Studio album by Luz Casal
- Released: 1989
- Studio: Madrid, Brussels, Bonn,
- Genre: Rock; hard rock; pop rock; Rock en español;
- Length: 60:20
- Label: Hispavox
- Producer: Chucho Merchán; Pancho Varona; Paco Trinidad; Luz Casal; David Summers; Gloria Varona;

Luz Casal chronology
| Quiéreme aunque te duela (1987) | Luz V (1989) | A contraluz (1991) |

Singles from Luz V
- "Te dejé marchar" Released: 1989; "Loca" Released: 1989; "No me importa nada" Released: 1989; "El tren" Released: 1989; "He visto un ángel" Released: 1990;

= Luz V =

"Luz V", also known as "V", is the fifth studio album by the Spanish rock singer-songwriter Luz Casal. It was her very first album released in 1989 under Hispavox her new label after departing from Zafiro, her former record company.

On this album, she started collaborating with other artists and the executive production of the Colombian musician Chucho Merchán, who participated on Casal's previous album as a musician in 1987. She also met other composers such as Paco Trinidad and Pancho Varona (one of the regular producers of Joaquín Sabina).

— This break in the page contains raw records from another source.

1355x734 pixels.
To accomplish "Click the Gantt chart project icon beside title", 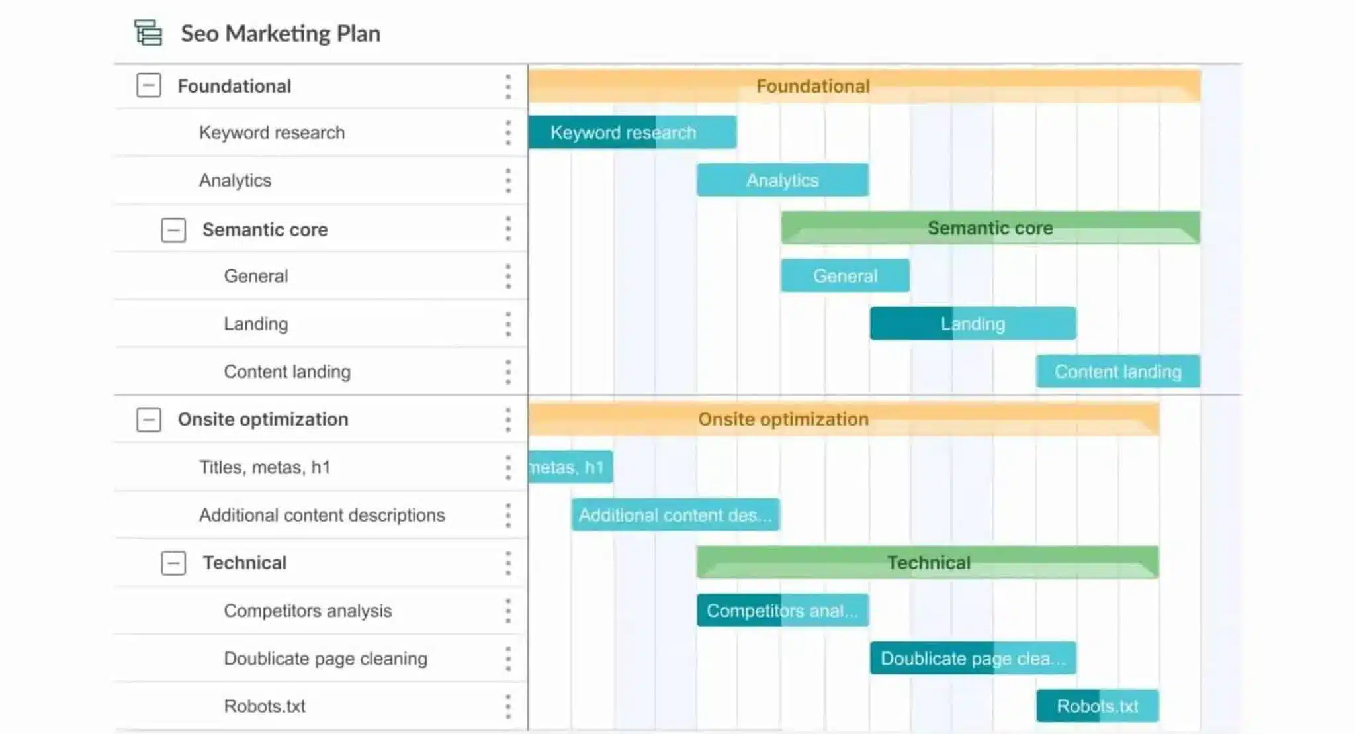I will (x=148, y=33).
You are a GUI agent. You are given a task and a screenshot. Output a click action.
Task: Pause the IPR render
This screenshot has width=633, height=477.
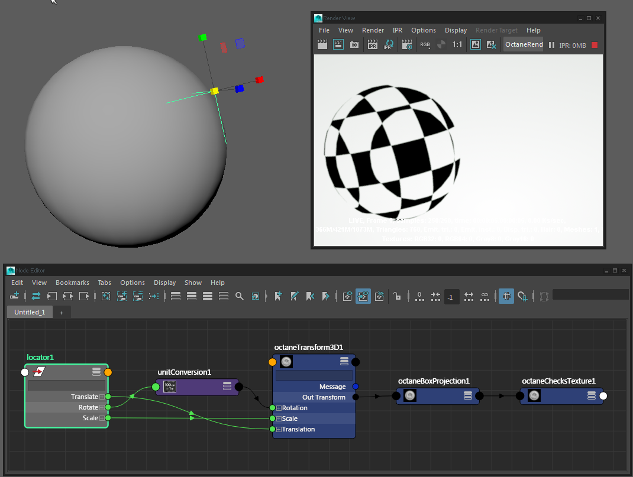pyautogui.click(x=551, y=45)
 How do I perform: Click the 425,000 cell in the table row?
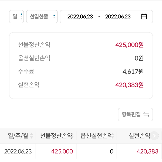point(62,151)
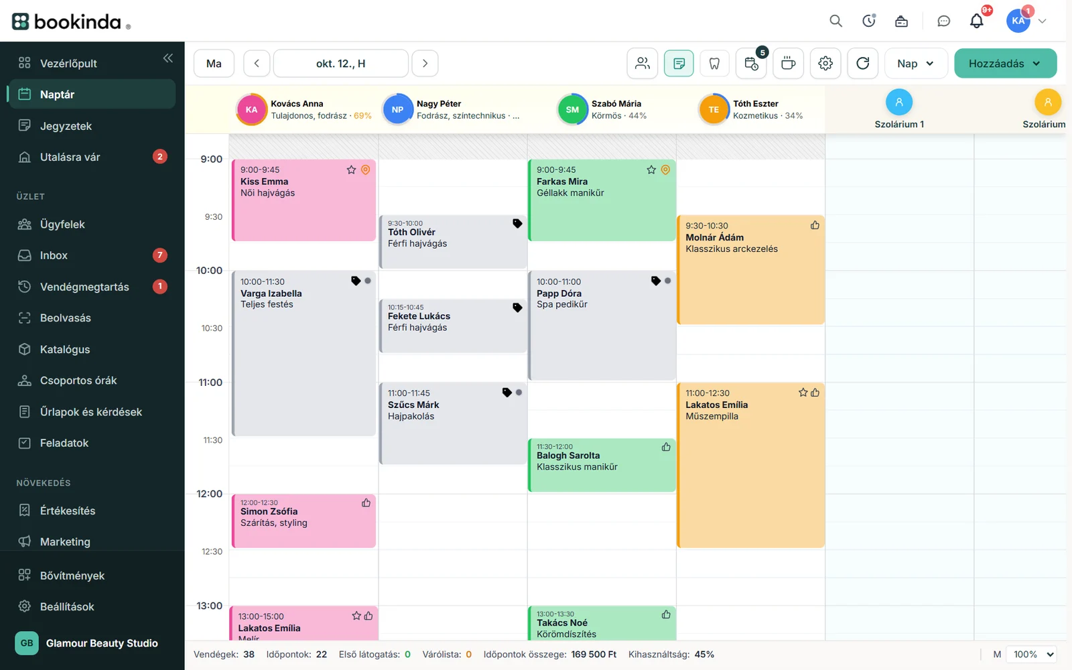
Task: Go to next day arrow
Action: 425,64
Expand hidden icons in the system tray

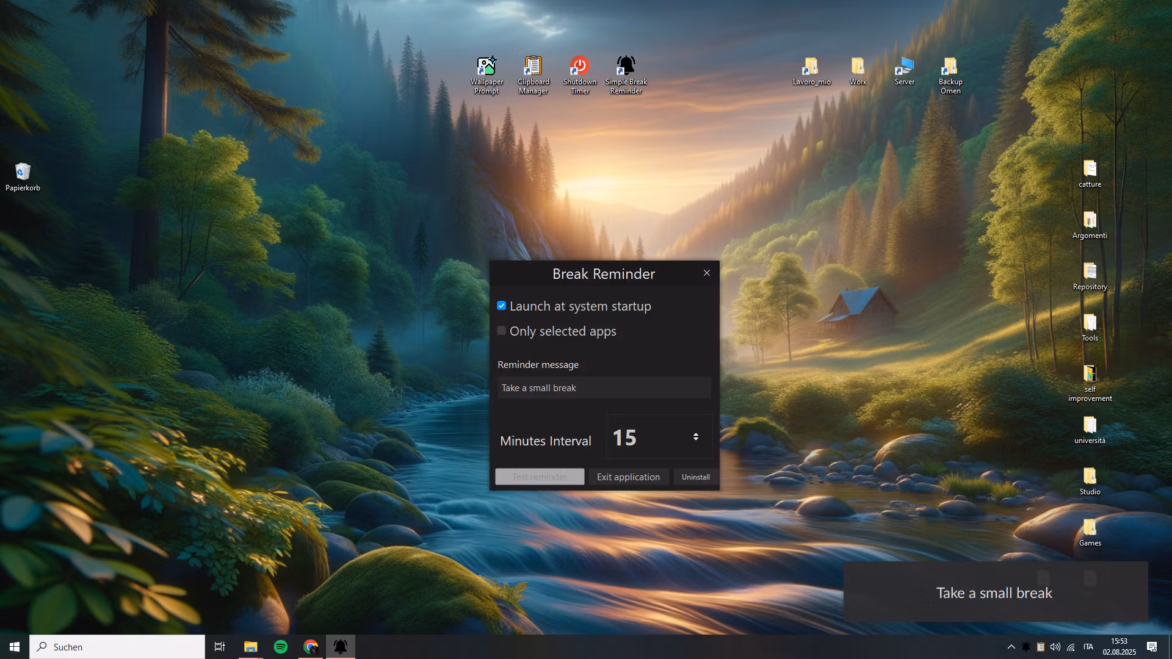click(1011, 647)
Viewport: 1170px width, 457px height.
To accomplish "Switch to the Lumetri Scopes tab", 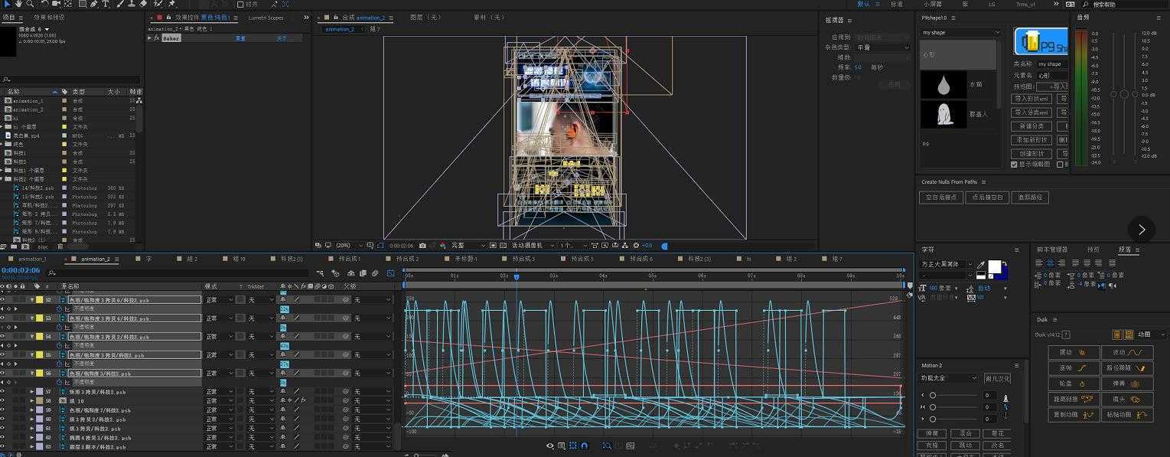I will (x=265, y=18).
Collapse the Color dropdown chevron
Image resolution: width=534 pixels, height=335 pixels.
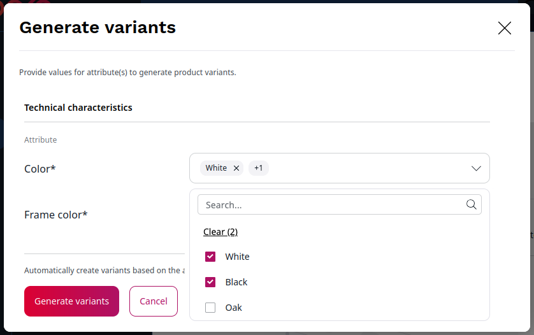tap(476, 168)
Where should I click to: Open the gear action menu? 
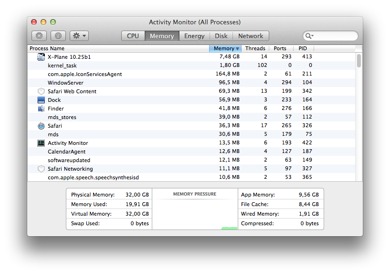(x=79, y=36)
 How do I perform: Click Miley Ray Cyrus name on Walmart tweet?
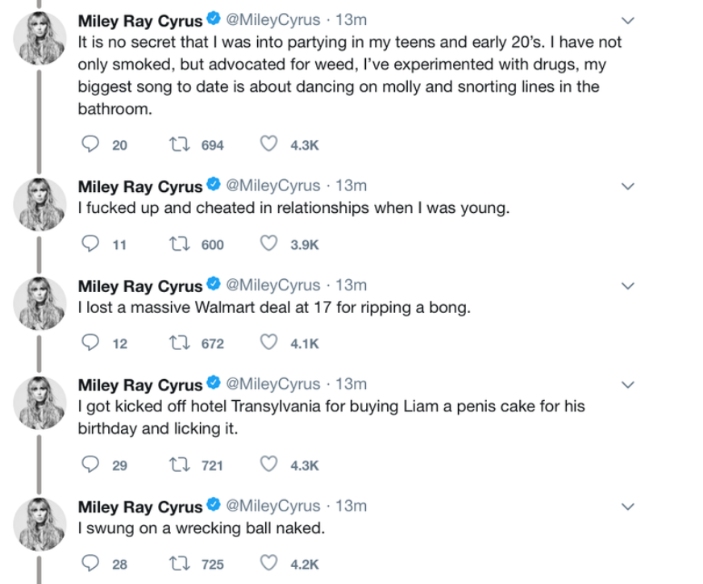tap(139, 286)
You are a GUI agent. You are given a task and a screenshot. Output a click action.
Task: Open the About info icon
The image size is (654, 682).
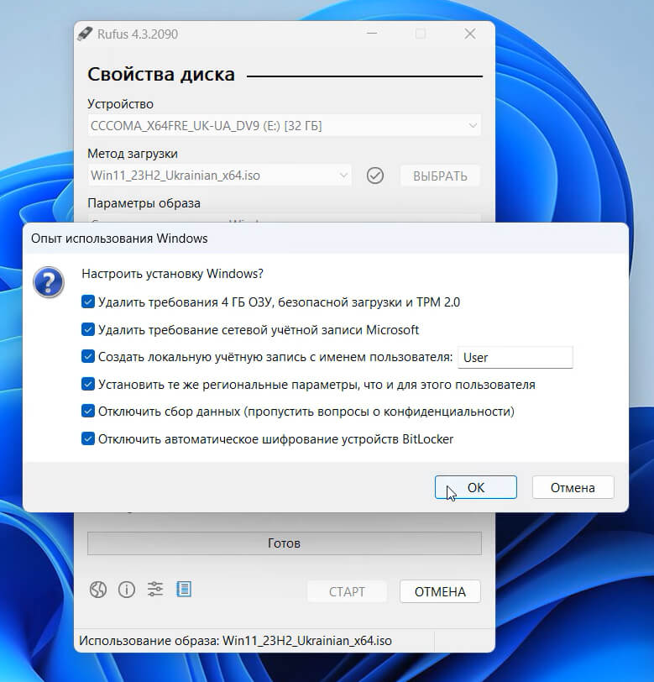point(126,590)
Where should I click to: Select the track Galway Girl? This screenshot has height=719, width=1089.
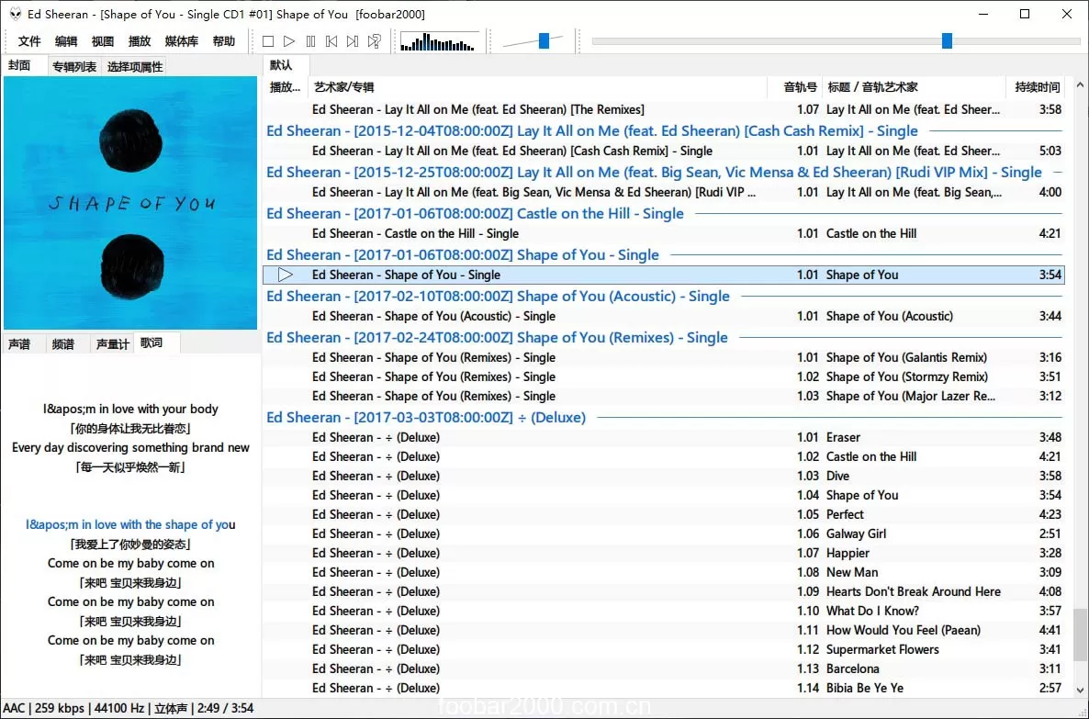coord(856,534)
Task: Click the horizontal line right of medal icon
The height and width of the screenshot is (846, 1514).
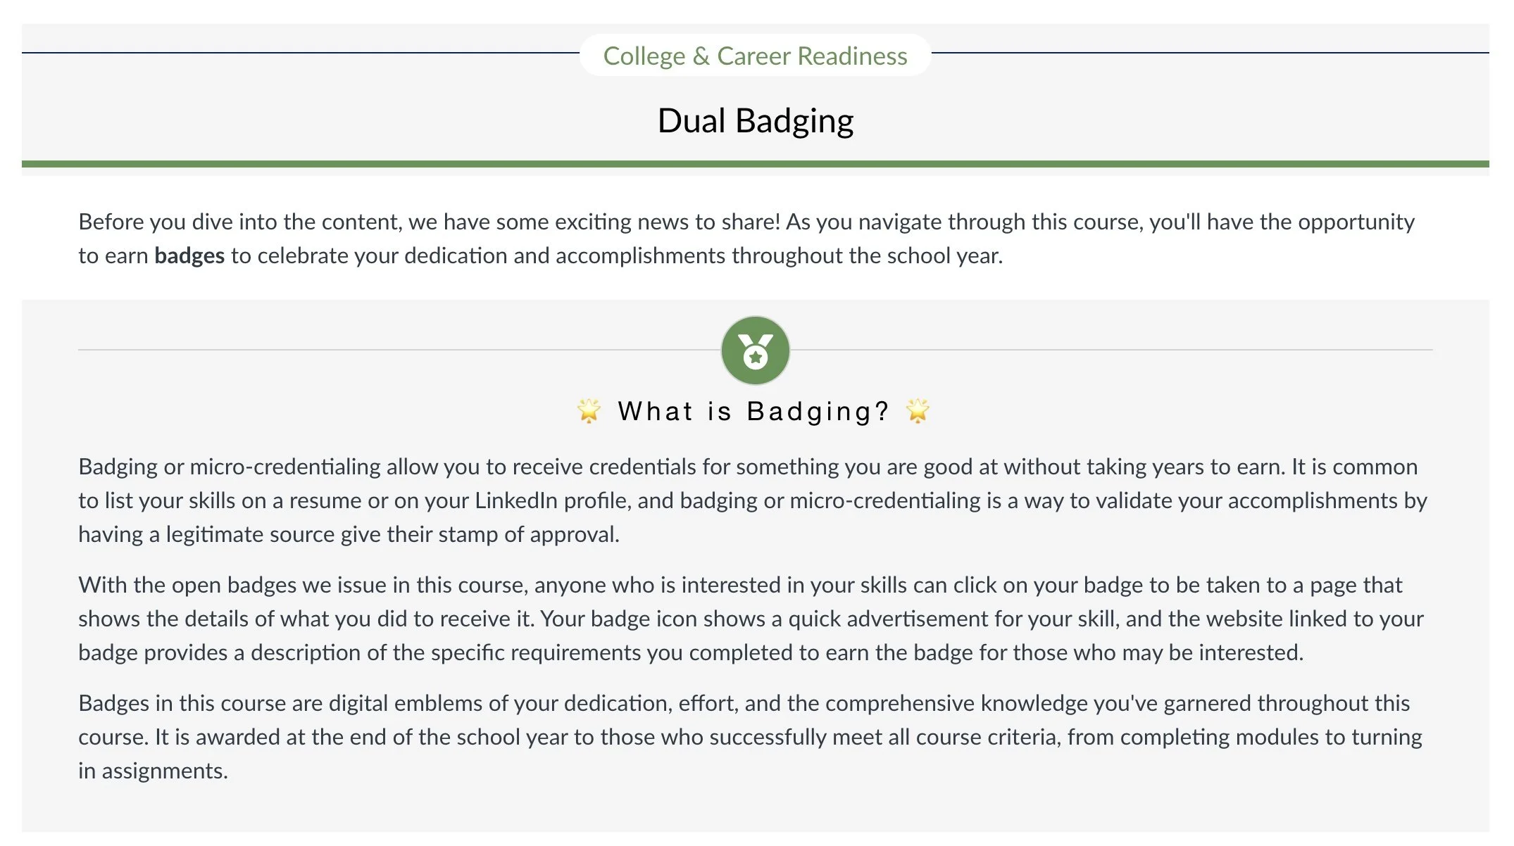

This album is her longest studio release with 14 tracks, much longer than her four first albums which only had nine songs.

== Style ==
Five maxi singles were extracted from this release. With this album, unlike the previous one, Luz returned to the rock or hard rock sound of her first three releases but improved with a more modern and more sophisticated production. It is considered that this album is the most "Rockn Roll" one of the career of this singer with only three ballads. One of those ballads, that was released as the first Maxi single, was "Te dejé marchar" (I let you go), which was composed by David Summers, the lead member of the band Hombres G. This song is considered by many as a hymn dedicated to those ones who have lost their lovers. The second and very popular single was "Loca" (Crazy woman) a song with very sensual and provocating lyrics that had a much more powerful sound and stronger arrangements.

The third single and arguably the most popular one of this album was "No me importa nada" (I don't care at all), a song arranged with caribbean rhythms whose lyrics, written by Gloria Varona and based on a personal story of the lyricist, showed feelings of distrust and lack of confidence to a possible lover. So high was the popularity of this song that it even reached the first place in Los 40 principales top 40 chart and was translated into French. The remaining two maxi singles "El tren" (The train) and "He visto un angel" (I've seen an angel) were powerful rock tracks as the most songs in this album.

== Track listing ==

| No. | Title | Length |
|---|---|---|
| 1. | "Loca (Crazy woman)" | 03:55 |
| 2. | "Te dejé marchar (I let you go)" | 05:30 |
| 3. | "No es normal (It's not normal)" | 03:57 |
| 4. | "Amigo mío (My friend)" | 04:20 |
| 5. | "He visto un ángel (I've seen an angel)" | 04:23 |
| 6. | "El tren (The train)" | 04:01 |
| 7. | "Es como es (It's the way it is)" | 04:20 |
| 8. | "No me importa nada (I don't care about anything)" | 04:16 |
| 9. | "Una señal (One signal)" | 04:11 |
| 10. | "¿Dónde está el cielo? (Where is heaven?)" | 05:20 |
| 11. | "Miedo a mi propia sombra (Afraid of my own shadow)" | 03:46 |
| 12. | "Un recuerdo (A memory)" | 03:55 |
| 13. | "No más infierno (No more hell)" | 03:54 |
| 14. | "Dame más (Give me more)" | 04:35 |

== Reception ==
Luz Casal sold with this album in Spain over 400.000 copies. Due to these high selling figures it is considered that the performer entered in her golden era due to the everytime bigger exposure both inside and outside Spain. Some year later in 1998, a compilation album which featured the French version of "No me importa nada" was released in France receiving also a successful welcome.